As a student at school and university in mid-20th- century Hobart, Henry Reynolds received a conventional education in Australian history.
Which is to say he learned absolutely nothing about the violent dispossession of Aboriginal and Torres Strait Islanders after European settlement in 1788 — events he has referred to unambiguously in his controversial writings as the “frontier war.”
Reynolds, a professorial fellow at the University of Tasmania, has spent half a century probing the dark recesses of Australian colonial settlement and posing discomfitting questions about colonial sovereignty. He uses his own awakening to illustrate what he calls the “great absence” in modern Australia’s narrative.
“Of course, I learned nothing at school at all about the whole situation of frontier conflict and warfare,” he said. “Generally speaking, there was nothing in the curriculum that would have taught you this.”
“Tasmania was a bit different in that there was an awareness of the Black Line [the farcical attempt to round up the Aborigines in 1830] and the settlement [where they were later sent to be “Christianized”] on Flinders Island, but if you wanted to find out more... in the ’50s and ’60s many of the major historians published histories of Australia and there was almost nothing in them about it,” he said. “In retrospect, it was quite obvious that from the late 19th century until the 1960s the whole Aboriginal experience had really been written out of Australia’s history.”
In 1964, having taught in schools in England and Australia, Reynolds was in his mid-20s when he arrived in northern Queensland to establish the Australian history program at Townsville University College (today’s James Cook University). The textbook at the core of his course was the multi-authored Australia: A Social and Political History, edited by the eminent Australian historian Gordon Greenwood.

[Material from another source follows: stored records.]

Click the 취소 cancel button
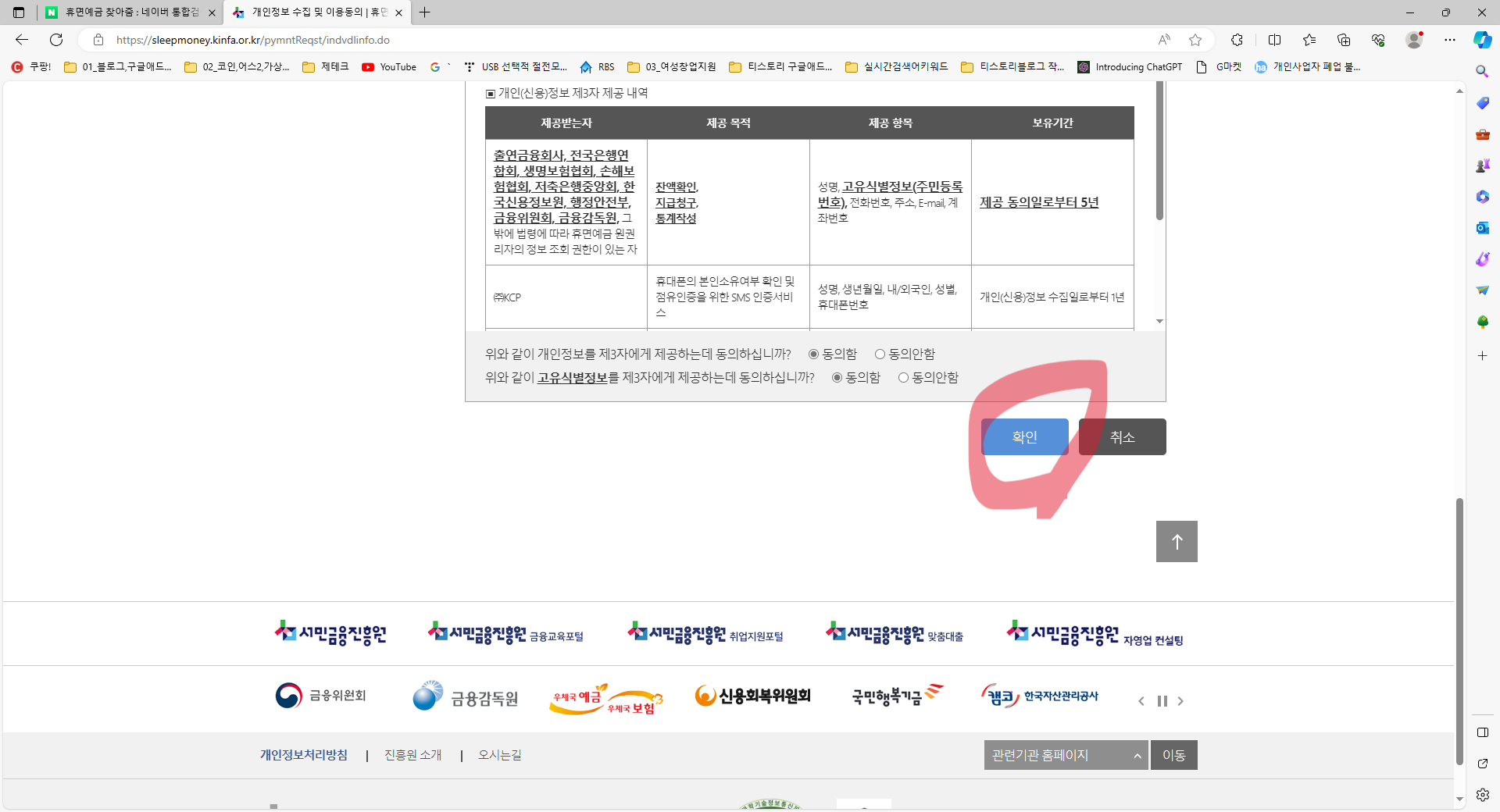 1122,436
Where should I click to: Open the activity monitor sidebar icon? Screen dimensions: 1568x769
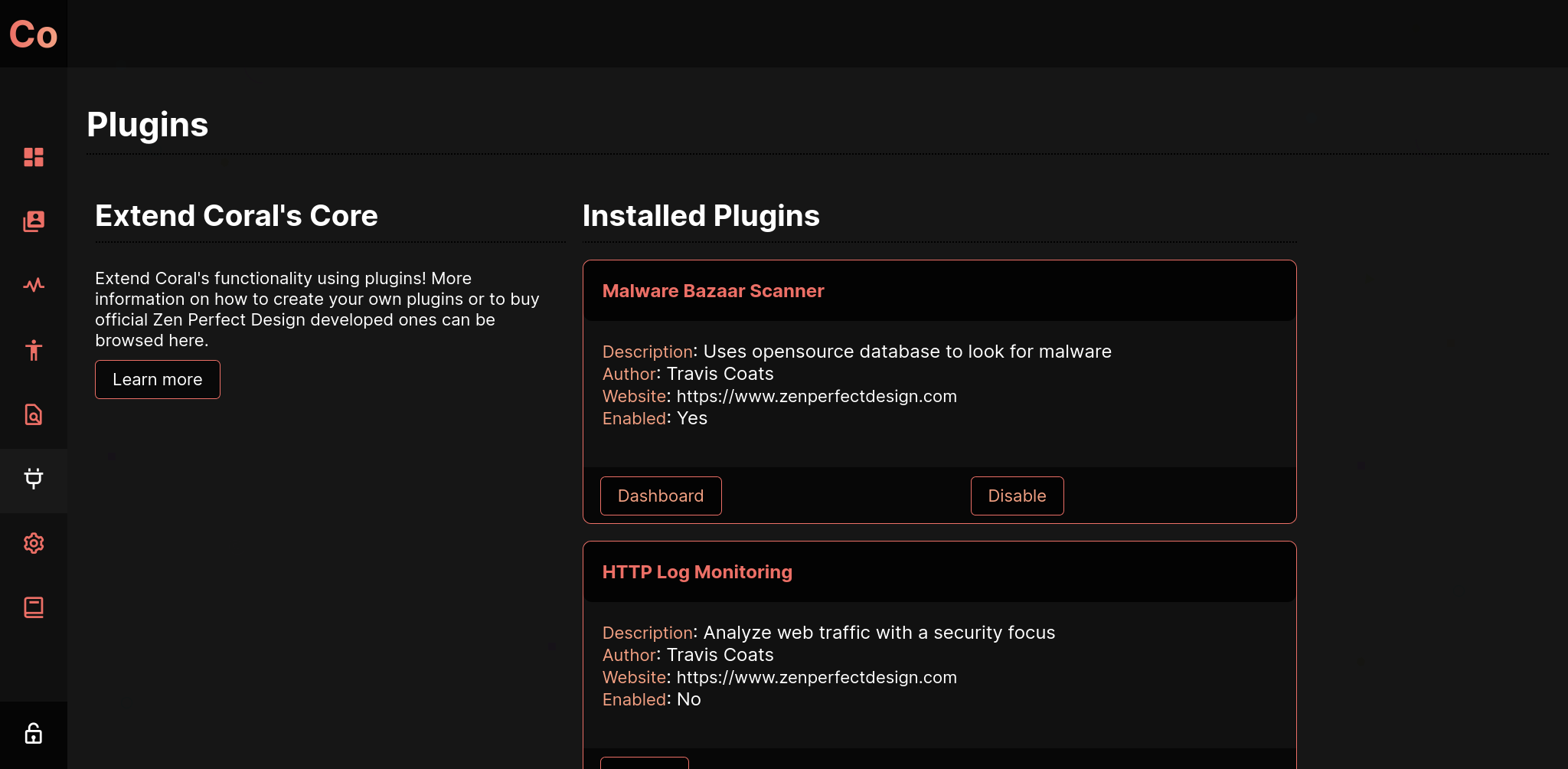(34, 286)
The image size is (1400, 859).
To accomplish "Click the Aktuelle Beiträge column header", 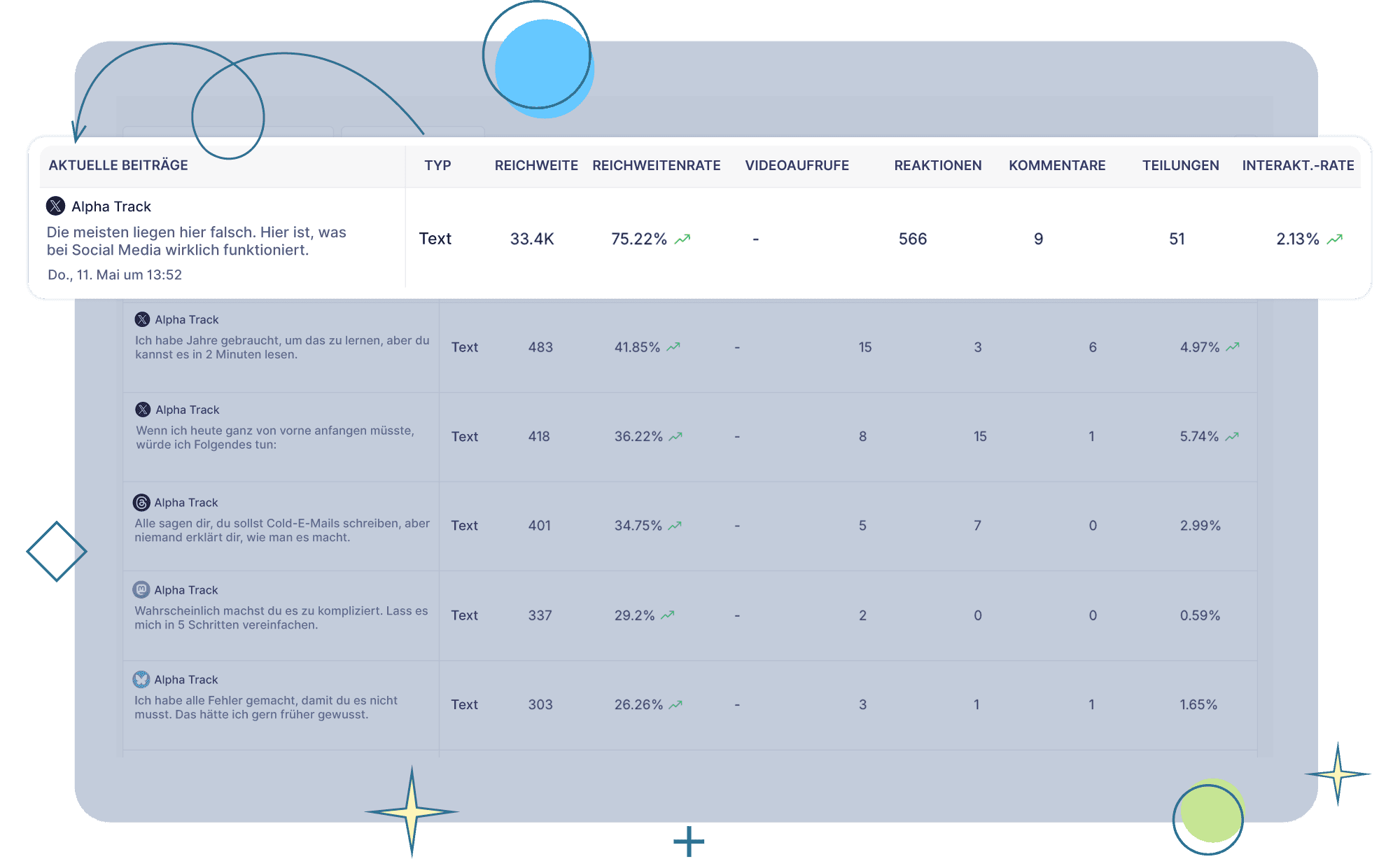I will (x=118, y=165).
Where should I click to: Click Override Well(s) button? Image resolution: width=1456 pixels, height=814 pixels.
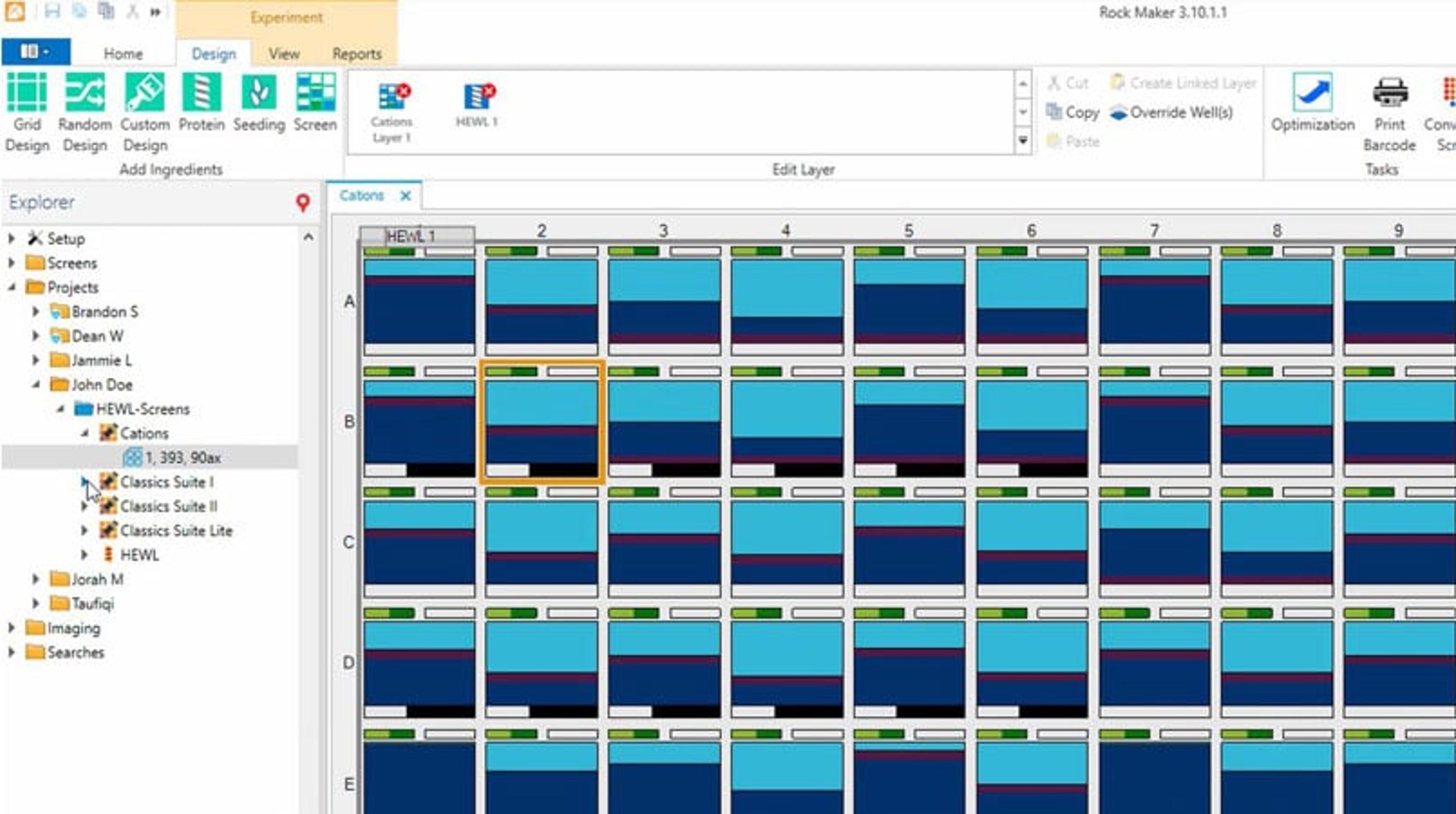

Reynolds describes Greenwood’s 1955 tome, perhaps the most widely read text on senior-high school and university reading lists at the time, as “a good book,” but the longer he taught, the more he became immersed in the social fabric of his college and his new town, which had a significant and growing Aboriginal population.
The stories of extreme violence on the Queensland and other pastoral frontiers — as Aborigines clashed with settlers and experienced reprisal massacres from vigilante groups, native police units and troops — were a revelation.
“The small number of students I had in two small courses — they all knew because they had come out of that [Townsville] community, and so many of them had come from places smaller than Townsville and they’d grown up with the whole question of race relations in Australia,” Reynolds said. “So in a way the answer was brought home to me because of where I was. The extraordinary thing was that as I became every day aware of the whole question of Indigenous Australians... there was nothing in the book. I mean, the Aborigine didn’t even make the index. They weren’t in the history.”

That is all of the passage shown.